:: Source material ::

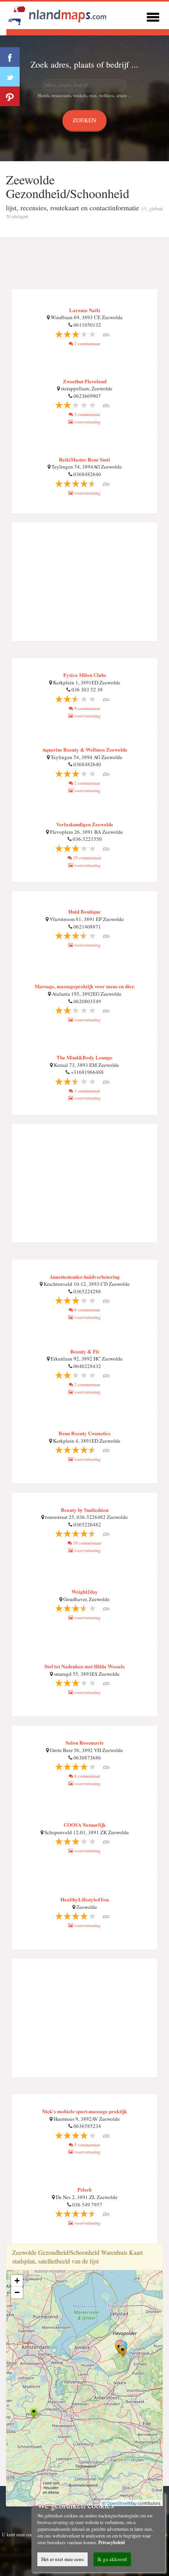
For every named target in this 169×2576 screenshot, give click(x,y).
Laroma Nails (84, 310)
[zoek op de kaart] (57, 14)
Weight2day (85, 1591)
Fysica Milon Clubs (84, 674)
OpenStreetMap (122, 2503)
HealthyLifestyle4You (85, 1899)
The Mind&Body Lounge (84, 1057)
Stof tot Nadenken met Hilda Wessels (84, 1666)
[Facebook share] (10, 57)
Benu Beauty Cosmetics (84, 1433)
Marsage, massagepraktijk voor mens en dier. (85, 986)
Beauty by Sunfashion (84, 1509)
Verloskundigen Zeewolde (84, 824)
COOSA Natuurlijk (85, 1824)
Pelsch (84, 2189)
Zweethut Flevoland (85, 381)
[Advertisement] (84, 263)
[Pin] (10, 96)
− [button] (17, 2292)
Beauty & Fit (84, 1351)
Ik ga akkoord (112, 2559)
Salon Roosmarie (85, 1742)
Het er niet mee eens (62, 2559)
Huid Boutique (84, 911)
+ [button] (17, 2280)
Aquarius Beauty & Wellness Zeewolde (84, 749)
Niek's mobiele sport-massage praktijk (84, 2111)
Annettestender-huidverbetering (85, 1276)
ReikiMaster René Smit (84, 459)
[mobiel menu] (153, 16)
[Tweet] (10, 76)
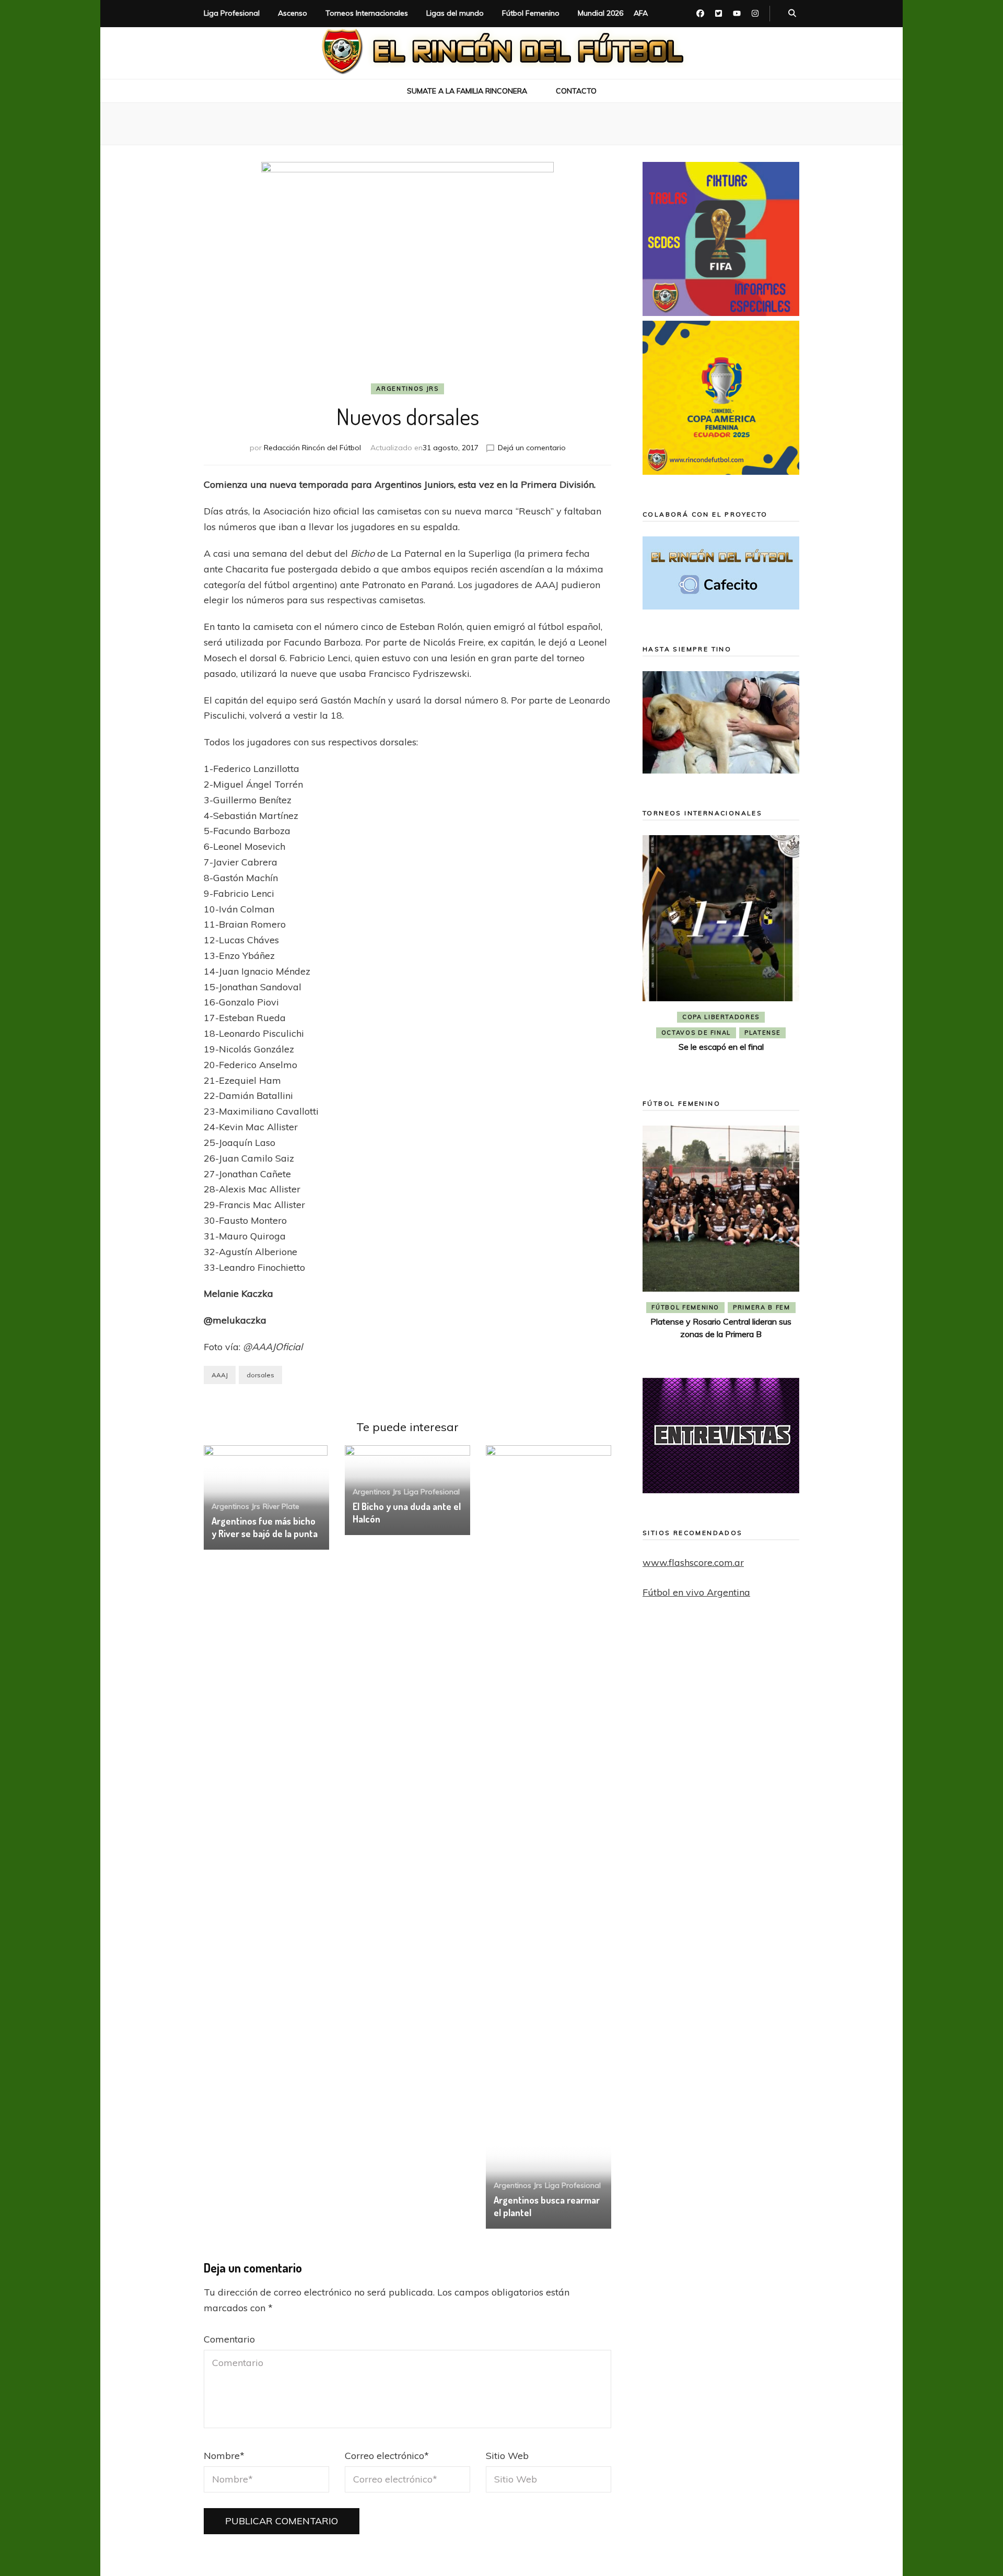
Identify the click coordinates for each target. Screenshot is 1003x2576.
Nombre (224, 2456)
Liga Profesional (232, 13)
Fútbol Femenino (530, 13)
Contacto (576, 91)
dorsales (260, 1375)
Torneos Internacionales (366, 13)
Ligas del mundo (455, 13)
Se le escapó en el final (721, 1046)
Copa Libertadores (721, 1017)
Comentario (229, 2339)
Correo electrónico (387, 2456)
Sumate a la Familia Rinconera (467, 91)
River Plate (281, 1506)
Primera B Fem (761, 1307)
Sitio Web (507, 2456)
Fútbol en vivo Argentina (696, 1592)
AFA (641, 13)
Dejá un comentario (532, 447)
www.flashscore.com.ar (693, 1562)
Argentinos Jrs (407, 388)
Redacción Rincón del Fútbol (312, 447)
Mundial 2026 (600, 13)
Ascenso (292, 13)
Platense (762, 1032)
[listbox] (721, 952)
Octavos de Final (696, 1032)
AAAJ (220, 1375)
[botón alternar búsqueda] (792, 13)
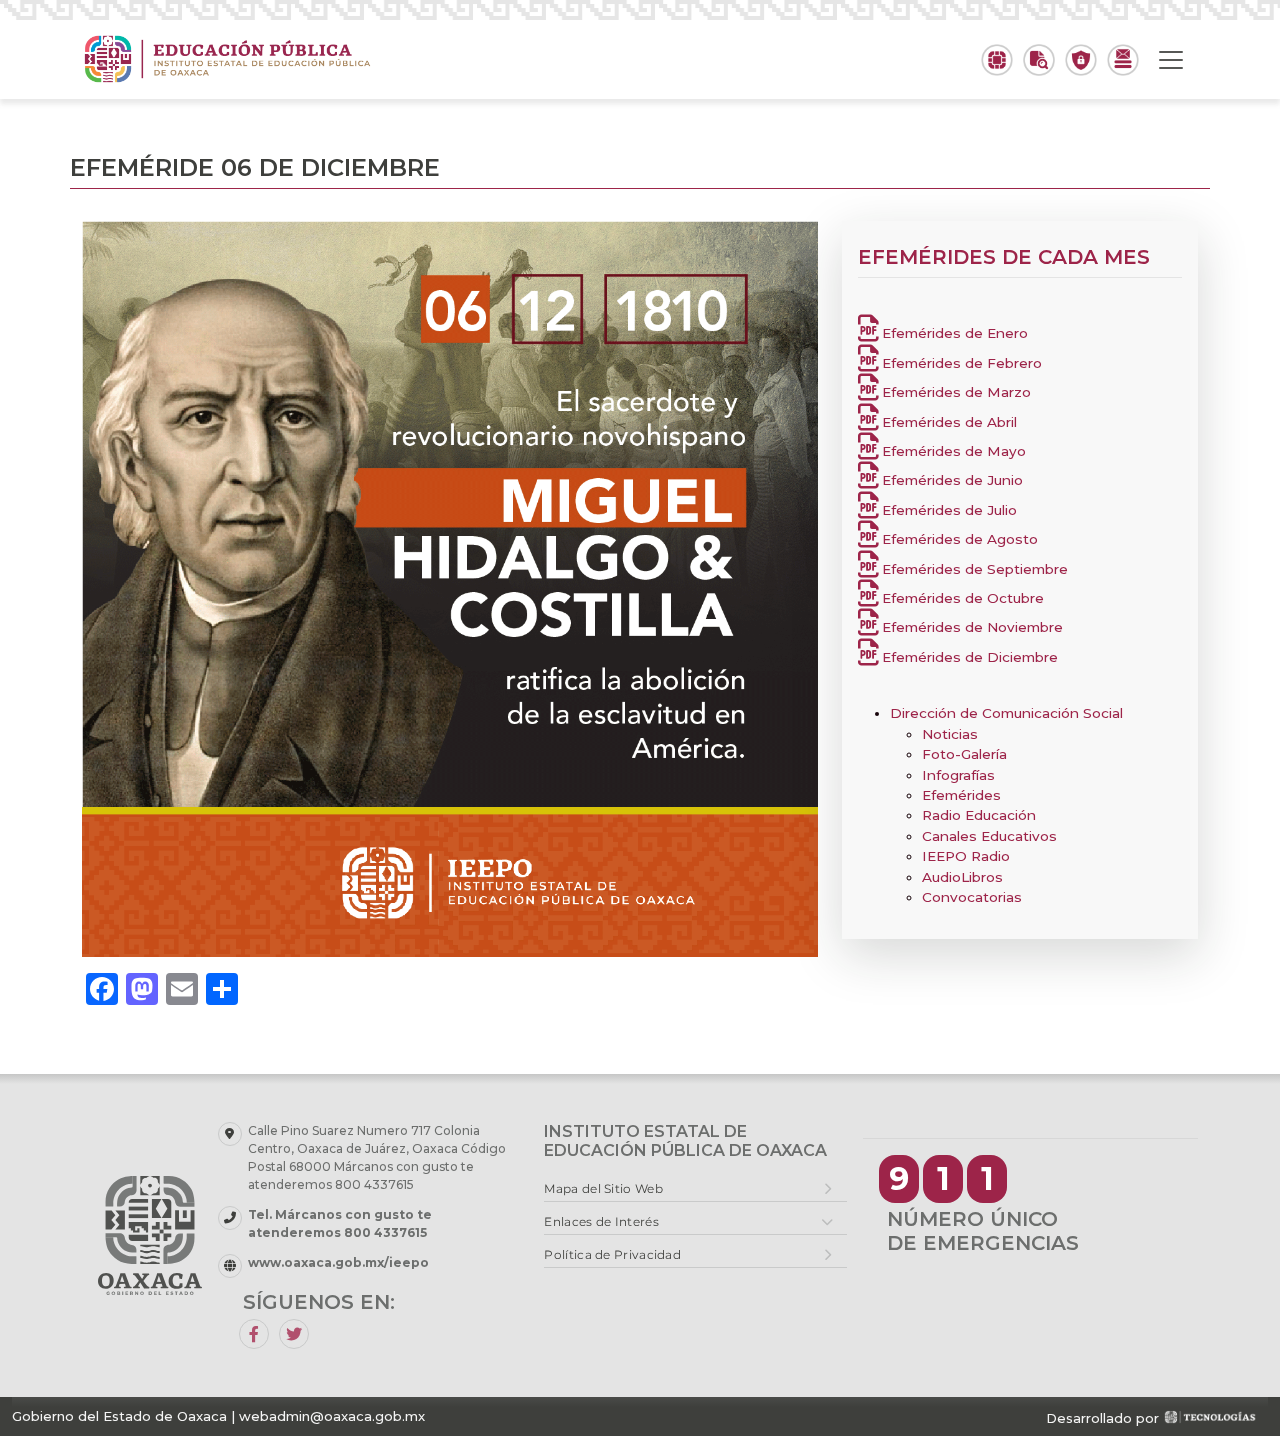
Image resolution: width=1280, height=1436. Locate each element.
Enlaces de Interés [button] (601, 1221)
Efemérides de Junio (950, 480)
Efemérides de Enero (953, 333)
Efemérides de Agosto (958, 539)
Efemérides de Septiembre (973, 569)
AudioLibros (962, 877)
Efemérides (961, 795)
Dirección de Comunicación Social (1006, 713)
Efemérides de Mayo (952, 451)
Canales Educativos (989, 836)
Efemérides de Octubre (961, 598)
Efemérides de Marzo (954, 392)
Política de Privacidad (612, 1254)
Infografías (958, 775)
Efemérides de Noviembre (970, 627)
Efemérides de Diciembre (968, 657)
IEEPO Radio (966, 856)
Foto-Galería (964, 754)
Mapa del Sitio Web (603, 1188)
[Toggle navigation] (1171, 60)
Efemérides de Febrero (960, 363)
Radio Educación (979, 815)
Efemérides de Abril (947, 422)
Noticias (950, 734)
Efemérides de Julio (947, 510)
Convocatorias (972, 897)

:::

- Instructions to follow -
Look through the records above and report how many lines hold the word "Fútbol", giving only the number.

- Response below -
3